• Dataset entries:
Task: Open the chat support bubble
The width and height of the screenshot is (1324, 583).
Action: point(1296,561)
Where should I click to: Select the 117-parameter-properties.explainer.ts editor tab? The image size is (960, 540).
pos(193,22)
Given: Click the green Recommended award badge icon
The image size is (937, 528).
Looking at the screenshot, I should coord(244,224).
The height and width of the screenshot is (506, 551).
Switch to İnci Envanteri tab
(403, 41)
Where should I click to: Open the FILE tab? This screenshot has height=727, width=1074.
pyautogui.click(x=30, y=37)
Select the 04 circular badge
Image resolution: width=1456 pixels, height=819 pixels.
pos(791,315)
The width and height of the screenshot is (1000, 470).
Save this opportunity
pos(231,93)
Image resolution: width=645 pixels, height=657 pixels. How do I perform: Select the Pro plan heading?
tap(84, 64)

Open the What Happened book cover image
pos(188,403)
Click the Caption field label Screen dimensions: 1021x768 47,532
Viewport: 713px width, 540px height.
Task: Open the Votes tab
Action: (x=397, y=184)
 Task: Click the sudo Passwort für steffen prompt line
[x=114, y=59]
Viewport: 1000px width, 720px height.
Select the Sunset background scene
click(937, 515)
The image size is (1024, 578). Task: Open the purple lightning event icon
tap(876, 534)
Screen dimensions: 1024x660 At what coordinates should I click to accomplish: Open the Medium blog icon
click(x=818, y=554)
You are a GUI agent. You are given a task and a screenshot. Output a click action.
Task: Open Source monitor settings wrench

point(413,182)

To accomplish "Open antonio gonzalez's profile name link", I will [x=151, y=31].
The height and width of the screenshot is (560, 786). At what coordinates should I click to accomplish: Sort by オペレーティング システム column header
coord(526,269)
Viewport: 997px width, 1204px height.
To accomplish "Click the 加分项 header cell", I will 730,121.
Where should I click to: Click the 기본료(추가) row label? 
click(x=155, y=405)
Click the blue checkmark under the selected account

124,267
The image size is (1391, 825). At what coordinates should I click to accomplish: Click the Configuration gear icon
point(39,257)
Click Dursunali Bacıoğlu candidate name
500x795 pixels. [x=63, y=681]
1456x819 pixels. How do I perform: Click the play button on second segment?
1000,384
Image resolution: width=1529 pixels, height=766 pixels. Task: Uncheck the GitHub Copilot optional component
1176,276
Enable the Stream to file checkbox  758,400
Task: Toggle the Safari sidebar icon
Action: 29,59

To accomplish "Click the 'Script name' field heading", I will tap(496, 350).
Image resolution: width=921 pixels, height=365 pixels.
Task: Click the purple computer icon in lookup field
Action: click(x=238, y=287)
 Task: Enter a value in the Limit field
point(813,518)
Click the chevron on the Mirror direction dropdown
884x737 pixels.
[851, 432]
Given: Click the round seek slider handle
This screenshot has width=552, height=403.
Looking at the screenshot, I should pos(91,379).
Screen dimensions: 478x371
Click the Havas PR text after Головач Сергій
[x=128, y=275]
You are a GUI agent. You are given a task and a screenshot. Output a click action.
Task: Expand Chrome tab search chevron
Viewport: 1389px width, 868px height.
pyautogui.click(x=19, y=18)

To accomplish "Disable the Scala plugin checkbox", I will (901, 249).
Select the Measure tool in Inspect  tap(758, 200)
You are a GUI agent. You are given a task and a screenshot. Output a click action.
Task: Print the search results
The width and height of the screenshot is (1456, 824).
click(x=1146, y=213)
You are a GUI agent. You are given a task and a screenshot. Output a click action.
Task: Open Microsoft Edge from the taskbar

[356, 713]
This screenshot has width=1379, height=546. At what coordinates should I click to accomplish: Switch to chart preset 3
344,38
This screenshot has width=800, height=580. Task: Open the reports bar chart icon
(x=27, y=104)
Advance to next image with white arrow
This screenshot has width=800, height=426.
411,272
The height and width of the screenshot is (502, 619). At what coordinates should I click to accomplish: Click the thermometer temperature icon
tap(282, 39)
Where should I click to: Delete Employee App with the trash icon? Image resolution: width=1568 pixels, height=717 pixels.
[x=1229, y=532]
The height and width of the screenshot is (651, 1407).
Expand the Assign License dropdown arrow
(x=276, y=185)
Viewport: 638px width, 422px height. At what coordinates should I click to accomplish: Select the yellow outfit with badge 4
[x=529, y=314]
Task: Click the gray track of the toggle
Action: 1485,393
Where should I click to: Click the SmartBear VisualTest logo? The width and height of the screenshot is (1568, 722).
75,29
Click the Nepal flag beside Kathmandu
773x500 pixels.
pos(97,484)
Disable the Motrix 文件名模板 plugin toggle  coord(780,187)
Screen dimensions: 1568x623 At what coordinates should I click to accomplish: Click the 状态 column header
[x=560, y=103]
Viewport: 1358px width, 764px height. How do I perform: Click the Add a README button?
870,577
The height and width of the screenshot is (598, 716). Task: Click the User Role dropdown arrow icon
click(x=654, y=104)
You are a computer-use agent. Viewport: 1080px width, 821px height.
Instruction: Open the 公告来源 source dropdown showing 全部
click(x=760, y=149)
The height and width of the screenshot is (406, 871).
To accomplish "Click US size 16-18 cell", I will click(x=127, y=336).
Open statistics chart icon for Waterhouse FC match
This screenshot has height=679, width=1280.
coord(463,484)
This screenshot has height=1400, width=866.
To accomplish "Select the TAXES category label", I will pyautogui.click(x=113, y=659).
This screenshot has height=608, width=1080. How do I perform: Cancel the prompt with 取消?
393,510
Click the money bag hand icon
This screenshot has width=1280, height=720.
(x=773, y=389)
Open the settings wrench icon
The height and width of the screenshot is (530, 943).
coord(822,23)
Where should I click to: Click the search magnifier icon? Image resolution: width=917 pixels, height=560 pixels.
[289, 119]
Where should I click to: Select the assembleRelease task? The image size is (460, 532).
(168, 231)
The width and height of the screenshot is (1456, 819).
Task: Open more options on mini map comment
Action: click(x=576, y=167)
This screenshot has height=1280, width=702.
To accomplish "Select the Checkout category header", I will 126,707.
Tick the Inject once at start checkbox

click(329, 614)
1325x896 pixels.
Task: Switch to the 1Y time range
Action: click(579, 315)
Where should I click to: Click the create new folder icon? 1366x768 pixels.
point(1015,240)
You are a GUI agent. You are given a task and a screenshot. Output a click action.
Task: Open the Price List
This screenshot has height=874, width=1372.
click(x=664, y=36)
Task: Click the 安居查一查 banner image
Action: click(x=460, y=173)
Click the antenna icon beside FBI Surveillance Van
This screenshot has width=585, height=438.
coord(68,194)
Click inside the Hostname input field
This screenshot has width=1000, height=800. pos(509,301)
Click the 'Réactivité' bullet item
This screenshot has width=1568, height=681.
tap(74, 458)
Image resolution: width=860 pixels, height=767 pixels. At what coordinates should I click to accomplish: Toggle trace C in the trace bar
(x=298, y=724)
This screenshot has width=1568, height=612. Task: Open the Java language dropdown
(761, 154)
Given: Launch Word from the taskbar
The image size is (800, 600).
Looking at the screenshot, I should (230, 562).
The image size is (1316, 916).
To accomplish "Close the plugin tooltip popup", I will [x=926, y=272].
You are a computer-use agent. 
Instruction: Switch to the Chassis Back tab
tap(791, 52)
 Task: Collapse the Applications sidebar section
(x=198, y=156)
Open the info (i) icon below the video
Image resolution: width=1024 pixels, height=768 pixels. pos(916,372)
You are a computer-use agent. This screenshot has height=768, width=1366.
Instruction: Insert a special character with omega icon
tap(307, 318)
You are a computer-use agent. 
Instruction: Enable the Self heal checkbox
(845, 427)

• Task instructions: Please copy out each line in the entries that mentions the string "plugin".

• Response area:
To accomplish "Disable the Scala plugin checkbox", I will (901, 249).
Disable the Motrix 文件名模板 plugin toggle  coord(780,187)
To accomplish "Close the plugin tooltip popup", I will [x=926, y=272].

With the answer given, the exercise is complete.